Chapitre 3 : La Faute du Phénix


Je sentis une présence familière auprès de moi. C'est elle qui me tira de l'inconscience dans laquelle je m'étais volontairement retiré. J'ouvris les yeux avec difficulté puis regardais ce visage qui m'était si cher. Shun se pencha au-dessus de moi avec inquiétude puis il me sourit avec soulagement. Il saisit ma main avec beaucoup de douceur et se rassit.

- Tout va bien Ikki, dit une voix derrière lui.

Je fronçais les sourcils. Pourquoi Athéna éprouvait-elle le besoin de me rassurer? Qu'est ce qui n'allait pas? Je le compris rapidement : Shun ne pouvait pas dire un mot. Saori m'expliqua rapidement que la mort de Seiya l'avait tellement choqué qu'il faisait à présent un blocage.

Shiryu puis Hyôga se réveillèrent à leur tour. Mais je ne me faisais pas de soucis pour eux. J'étais très inquiet pour Shun. En plus de la perte de sa voix, je sentais qu'il s'embourbait dans sa tristesse et je n'arrivais pas à l'aider de quelques façons que ce soit. Je me sentais tellement impuissant… et si las.

Cette lassitude n'était pas dans mon habitude. Je ne comprenais pas ce qu'il m'arrivait. Je me dégourdissais les jambes dans le couloir lorsque je vis Shiryu regarder les personnes assises dans la salle d'attente. J'allais à sa rencontre.

- Tu attends quelqu'un?

Shiryu sursauta puis me regarda comme s'il ne me reconnaissait pas. Puis il secoua la tête pour remettre ses idées en place.

- J'espérais que Shunrei viendrait… Après la perte du Vieux Maître et de Seiya, j'aurais aimé l'avoir à mes côtés… Je trouve aussi curieux que Jabu et les autres ne soient pas venus nous voir… Etre coupé du monde comme ça n'arrange pas mon moral!
- Nous sortirons bientôt, dis-je en haussant les épaules.

Puis je retournais à la chambre.

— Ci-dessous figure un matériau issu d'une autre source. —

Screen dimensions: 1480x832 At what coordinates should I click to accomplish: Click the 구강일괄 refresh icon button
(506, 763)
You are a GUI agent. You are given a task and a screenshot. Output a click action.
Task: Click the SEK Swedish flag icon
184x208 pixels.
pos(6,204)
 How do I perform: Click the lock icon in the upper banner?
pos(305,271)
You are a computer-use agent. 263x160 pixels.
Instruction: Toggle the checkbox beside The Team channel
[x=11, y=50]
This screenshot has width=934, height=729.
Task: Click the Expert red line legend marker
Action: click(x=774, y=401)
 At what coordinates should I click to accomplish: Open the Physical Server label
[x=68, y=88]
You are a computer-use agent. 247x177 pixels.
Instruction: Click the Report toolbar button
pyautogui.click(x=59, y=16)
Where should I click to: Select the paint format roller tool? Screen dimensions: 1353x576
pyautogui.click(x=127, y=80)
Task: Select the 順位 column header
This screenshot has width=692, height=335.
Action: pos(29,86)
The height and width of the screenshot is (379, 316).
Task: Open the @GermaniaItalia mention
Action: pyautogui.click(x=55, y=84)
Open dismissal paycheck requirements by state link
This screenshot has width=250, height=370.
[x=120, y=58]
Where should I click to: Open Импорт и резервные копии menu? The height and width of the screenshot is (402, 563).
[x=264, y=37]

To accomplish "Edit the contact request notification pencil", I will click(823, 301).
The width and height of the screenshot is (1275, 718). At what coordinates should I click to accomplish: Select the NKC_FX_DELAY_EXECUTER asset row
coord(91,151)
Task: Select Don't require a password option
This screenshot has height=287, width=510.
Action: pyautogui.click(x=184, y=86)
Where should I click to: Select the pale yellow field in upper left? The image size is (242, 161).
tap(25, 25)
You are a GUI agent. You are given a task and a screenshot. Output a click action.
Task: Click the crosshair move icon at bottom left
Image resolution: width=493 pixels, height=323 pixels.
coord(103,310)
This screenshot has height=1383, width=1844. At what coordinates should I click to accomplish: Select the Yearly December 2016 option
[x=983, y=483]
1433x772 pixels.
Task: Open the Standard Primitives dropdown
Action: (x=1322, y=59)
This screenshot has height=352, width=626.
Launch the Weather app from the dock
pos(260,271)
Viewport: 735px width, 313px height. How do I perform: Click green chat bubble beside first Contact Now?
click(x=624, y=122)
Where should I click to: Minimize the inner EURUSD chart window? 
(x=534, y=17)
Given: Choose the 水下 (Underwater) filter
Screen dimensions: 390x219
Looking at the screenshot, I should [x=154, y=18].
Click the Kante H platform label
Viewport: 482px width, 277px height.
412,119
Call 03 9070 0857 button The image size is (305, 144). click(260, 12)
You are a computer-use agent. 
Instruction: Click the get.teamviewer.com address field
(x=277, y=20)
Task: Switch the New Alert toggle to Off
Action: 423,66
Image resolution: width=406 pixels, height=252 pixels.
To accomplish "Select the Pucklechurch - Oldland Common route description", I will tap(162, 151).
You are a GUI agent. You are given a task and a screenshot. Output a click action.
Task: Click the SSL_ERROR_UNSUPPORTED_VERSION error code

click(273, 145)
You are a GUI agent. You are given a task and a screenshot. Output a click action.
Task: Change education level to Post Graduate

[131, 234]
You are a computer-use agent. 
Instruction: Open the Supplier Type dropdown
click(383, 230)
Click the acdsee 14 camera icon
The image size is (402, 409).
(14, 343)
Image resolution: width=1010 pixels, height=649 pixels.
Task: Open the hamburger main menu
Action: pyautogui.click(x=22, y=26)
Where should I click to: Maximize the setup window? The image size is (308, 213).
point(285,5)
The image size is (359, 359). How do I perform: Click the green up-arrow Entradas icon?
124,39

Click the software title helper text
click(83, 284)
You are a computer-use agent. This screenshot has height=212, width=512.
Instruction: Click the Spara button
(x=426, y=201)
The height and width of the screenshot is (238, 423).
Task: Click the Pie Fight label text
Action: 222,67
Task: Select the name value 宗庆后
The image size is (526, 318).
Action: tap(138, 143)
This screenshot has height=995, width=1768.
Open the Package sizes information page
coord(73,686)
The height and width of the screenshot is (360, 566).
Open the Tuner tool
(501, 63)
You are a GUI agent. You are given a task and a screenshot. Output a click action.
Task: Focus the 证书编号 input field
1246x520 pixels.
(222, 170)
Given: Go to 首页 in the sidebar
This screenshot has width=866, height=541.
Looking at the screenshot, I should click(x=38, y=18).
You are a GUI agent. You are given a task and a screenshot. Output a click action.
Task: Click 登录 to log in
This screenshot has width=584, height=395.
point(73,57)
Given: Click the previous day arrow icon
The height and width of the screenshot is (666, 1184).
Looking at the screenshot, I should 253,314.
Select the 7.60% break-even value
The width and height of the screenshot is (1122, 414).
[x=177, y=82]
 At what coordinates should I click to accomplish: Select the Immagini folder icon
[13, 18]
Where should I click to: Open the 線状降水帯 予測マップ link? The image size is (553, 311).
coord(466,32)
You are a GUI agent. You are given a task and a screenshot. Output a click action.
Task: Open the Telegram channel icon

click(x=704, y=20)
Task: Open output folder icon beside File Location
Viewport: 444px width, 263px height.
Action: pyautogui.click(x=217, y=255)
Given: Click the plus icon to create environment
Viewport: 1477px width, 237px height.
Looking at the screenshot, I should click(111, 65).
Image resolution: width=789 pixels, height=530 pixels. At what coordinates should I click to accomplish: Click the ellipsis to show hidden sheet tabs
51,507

Les paroles de Shiryu résonnèrent dans ma tête. J'avais toujours été un solitaire donc je ne m'en étais pas fait pour ce manque de visite. De plus, toutes les personnes qui avaient de l'importance pour moi était dans la même chambre que moi… Mais c'était tout de même troublant que nos autres frères ne se soient même pas inquiétés de notre état de santé. De plus, les visites d'Athéna étaient de plus en plus rare.

Je me sentis tout d'un coup délaissé, comme un vieux guerrier qu'on a oublié après ses valeureux combats. Puis j'enfermais ce sentiment au fond de mon cœur, me concentrant sur Shun. Mais je n'arrivais pas à faire partir cette tristesse de ses yeux. Je me rendis alors compte que la mort de Seiya me pesait plus que je ne le pensais. Nous avions perdu bien plus qu'un frère… nous avions perdu l'espoir.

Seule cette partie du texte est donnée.